──────── TASK INPUT
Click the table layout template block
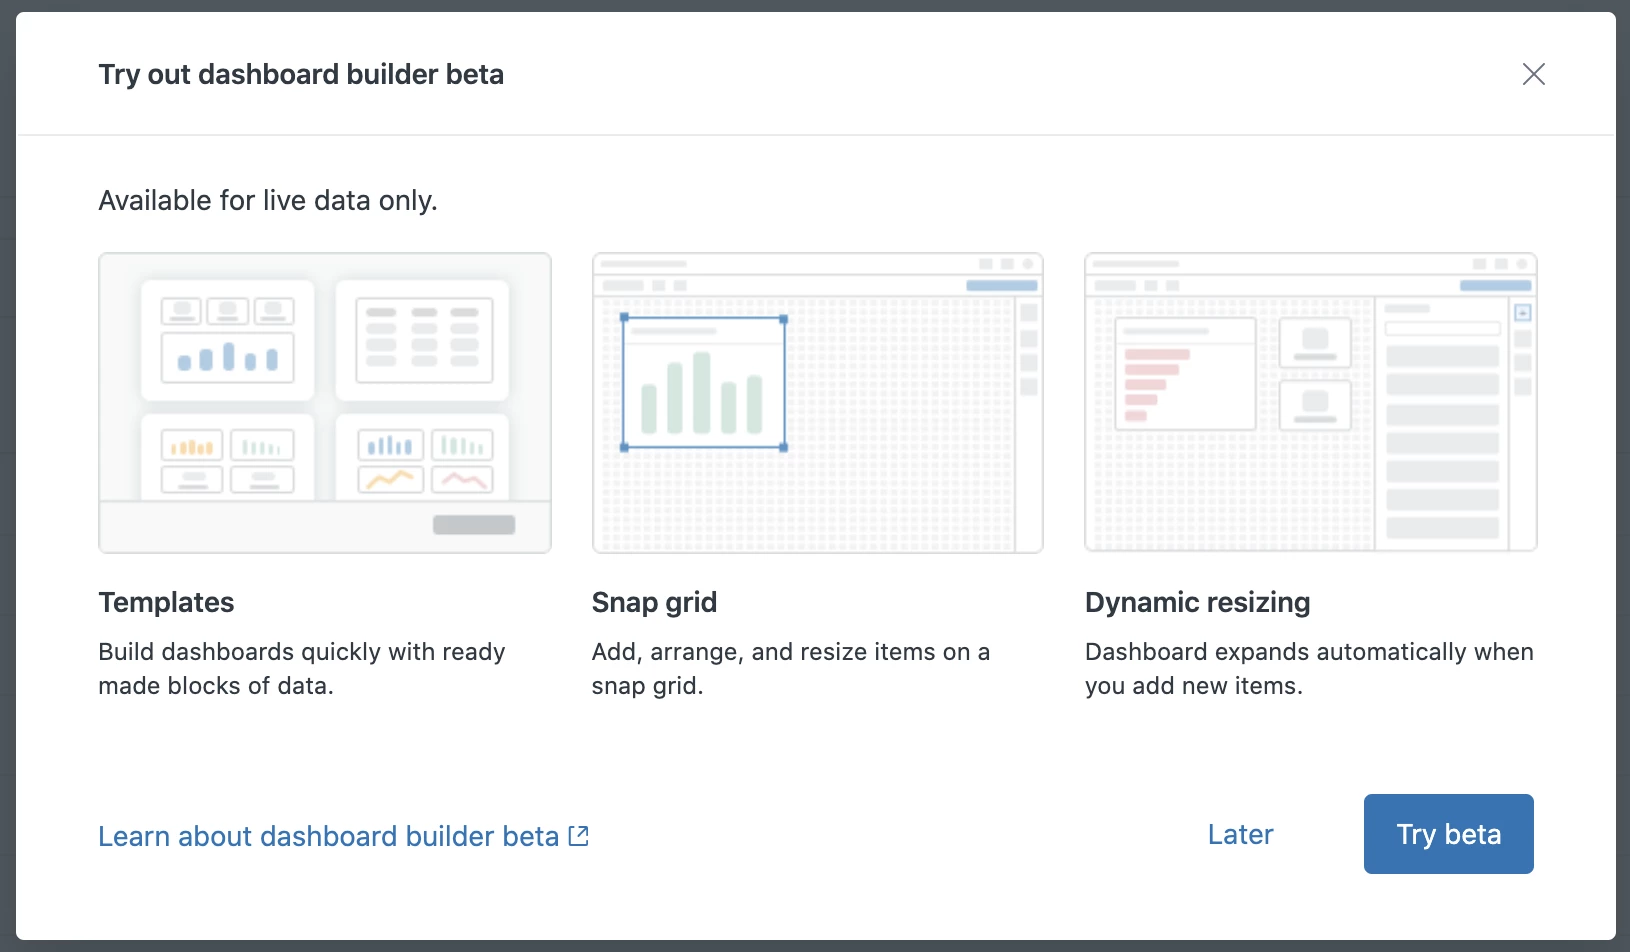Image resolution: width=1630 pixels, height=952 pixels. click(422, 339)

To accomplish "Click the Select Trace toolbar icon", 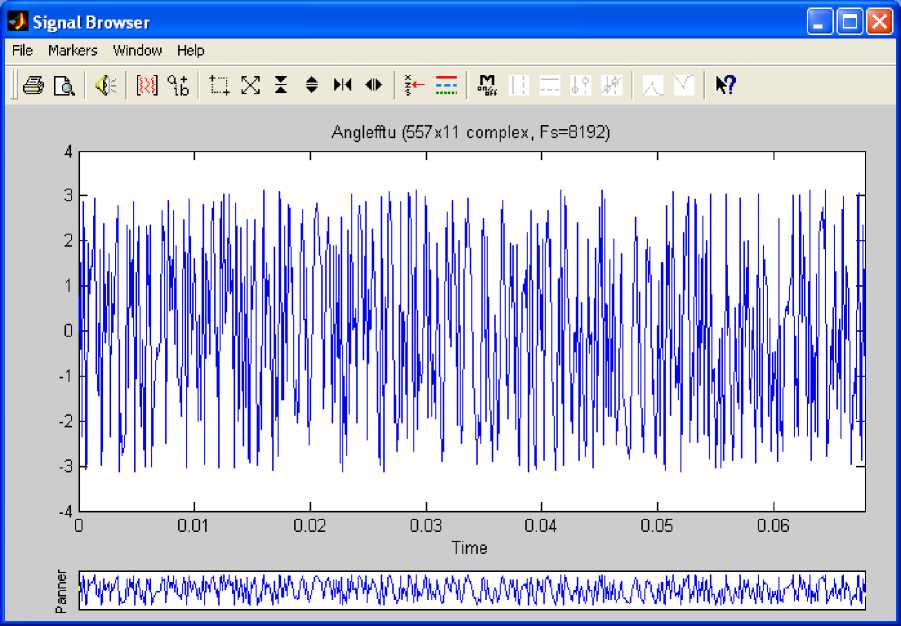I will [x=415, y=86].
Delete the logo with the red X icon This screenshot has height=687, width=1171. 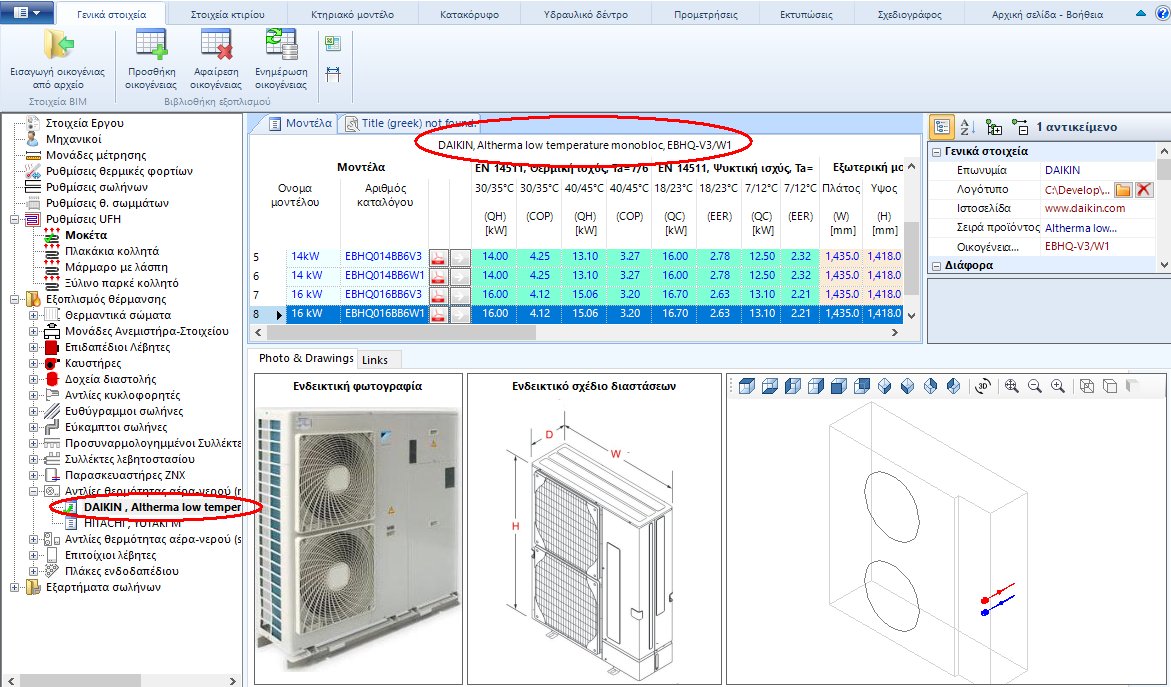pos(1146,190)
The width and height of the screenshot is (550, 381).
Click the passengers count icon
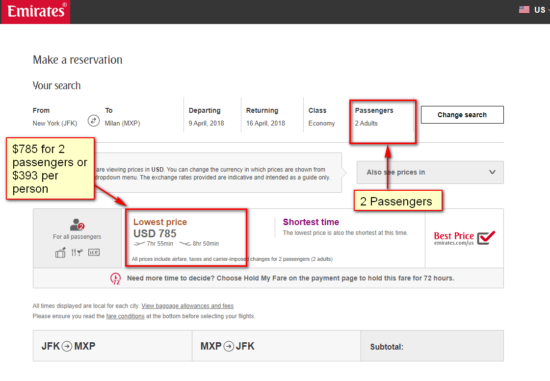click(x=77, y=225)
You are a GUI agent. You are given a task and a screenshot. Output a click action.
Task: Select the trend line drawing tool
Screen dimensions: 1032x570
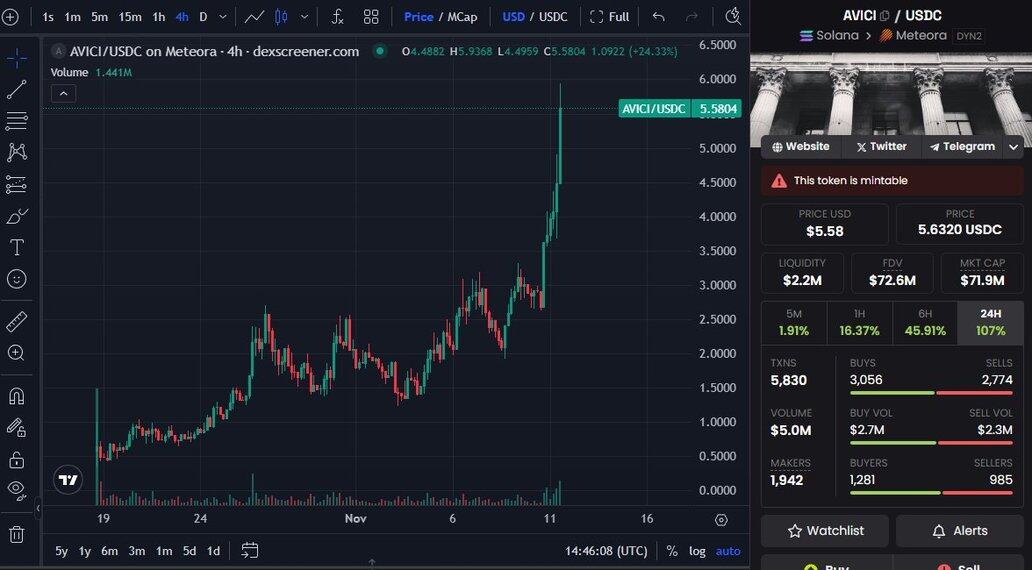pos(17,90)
────────────────
YOUR GOAL - The line containing "Task: Select the trend line drawing tool" and all lines after it, through the last line of the records, should be returned exactly. Omit the pictures.

TASK RESPONSE -
Task: Select the trend line drawing tool
Screen dimensions: 1032x570
pos(17,90)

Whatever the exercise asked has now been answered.